State and local governments hemorrhaged jobs in the early months of the coronavirus pandemic, and the damage remains: Employment in that area remained at 1.4 million jobs, or 7%, lower in February 2021 than it was in February 2020. Three states—New Hampshire, Nevada, and Maine—have seen state and local government jobs drop by 10% or more. In a majority of states, it’s 5% or more.
Enter the American Rescue Plan, which includes $220 billion in funding for state and local government as well as nearly $130 billion for schools—which account for 47.4% of local government employees. Other state and local government workers include law enforcement, fire fighters, secretaries, janitors, dispatchers, paramedics, bus drivers, nurses, personal and home care aides, lawyers, and judges. Those jobs—and the services they provide and infrastructure they maintain—will be protected by this money, and the jobs saved are disproportionately likely to be held by women and Black workers. Critical services, too, will be saved because Democrats passed this law.
Public colleges and universities in 22 states have seen $1.9 billion in cuts, leading to more than 304,000 layoffs, with job losses falling disproportionately on the lowest-paid workers—again, often women and people of color.
In a telling sign about who the COVID-19 economy has hit the hardest, state and local government revenue shortfalls have been smaller than forecast because it’s been low-income people who suffered the most, leading to less loss of tax revenue than if the same number of high-income people had lost jobs. But, as the Economic Policy Institute’s Josh Bivens notes, that means the need for services and public assistance has grown, with, for instance, higher Medicaid enrollment. When people who are already struggling economically lose their jobs, their needs come right away.

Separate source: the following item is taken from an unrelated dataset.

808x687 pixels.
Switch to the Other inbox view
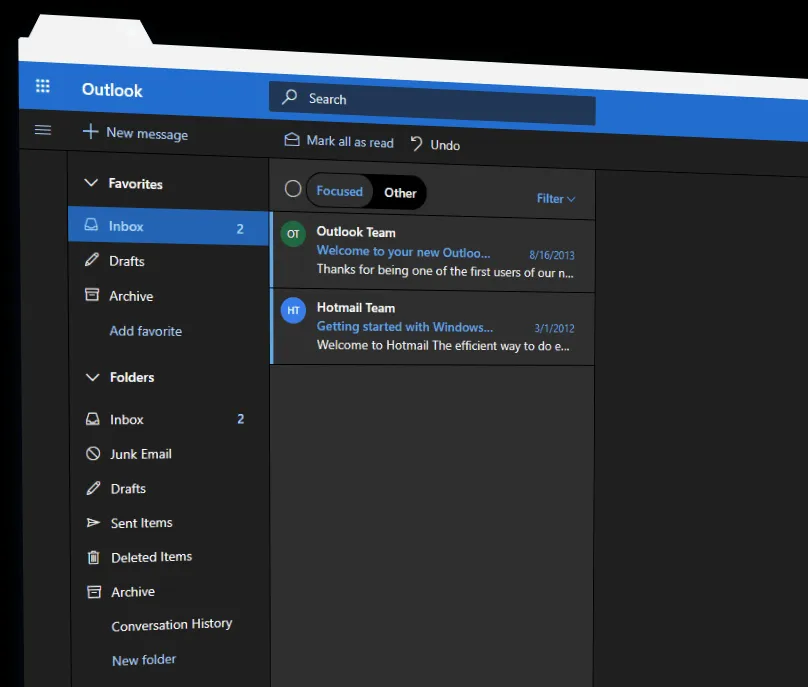pos(399,193)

The needs are clear—and now state and local governments need to make good decisions about what to do with the money. Senate Democrats made a key move on that front when they added an amendment to the American Rescue Plan blocking the lower-level governments from using the federal money for tax cuts. They did that because, Sen. Ron Wyden explained, the money is “to keep teachers and firefighters on the job and prevent the gutting of state and local services that we saw during the Great Recession,” and it’s therefore “important that there are guardrails to prevent these funds from being used to cut taxes for those at the top.”
Republicans are whining about that preemptive strike by Democrats, and trying to pass a bill to reverse it. But one thing to keep a close eye out for will be Republicans—not a single one of whom voted for the COVID-19 relief law—trying to claim credit. We’ve already seen that in other areas of the law, like Sen. Roger Wicker taking credit for aid to restaurants. He did sponsor legislation to aid the restaurant industry, and he voted for the amendment adding it to the American Rescue Plan. But he voted against the law as a whole, so no, he doesn’t get credit. Same goes for Rep. Maria Elvira Salazar, who is taking credit for a Biden administration action as her own “bipartisan COVID relief bill.”

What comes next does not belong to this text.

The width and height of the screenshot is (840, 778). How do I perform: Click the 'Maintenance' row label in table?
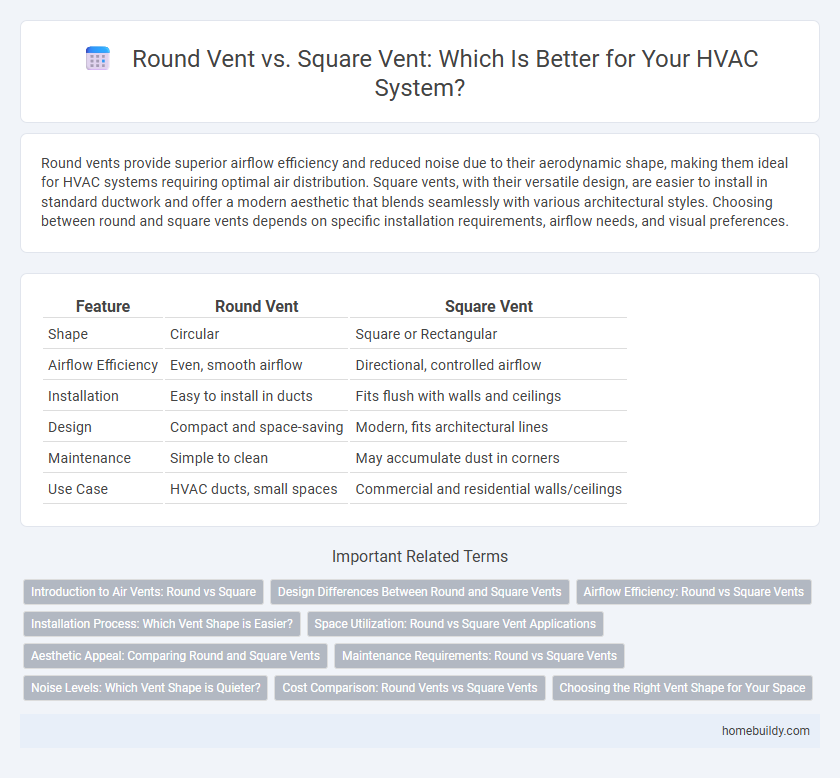(x=89, y=458)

When it comes to state and local aid, look for Republicans showing up at ribbon-cutting events for infrastructure projects, or touting school reopenings made possible by the new funding, or claiming to have done anything at all to protect jobs. In 2009, 114 Republicans played this game, taking credit for projects funded by the stimulus they had opposed. Republicans have not gotten less hypocritical since that time, it’s safe to say.
Everyone, and especially the local media who will likely be getting those Republican press releases taking credit, needs to be clear: Democrats made this happen, from the individual $1,400 payments to the extended and supplemented unemployment insurance to the money for schools and state and local governments. Republicans get zero credit.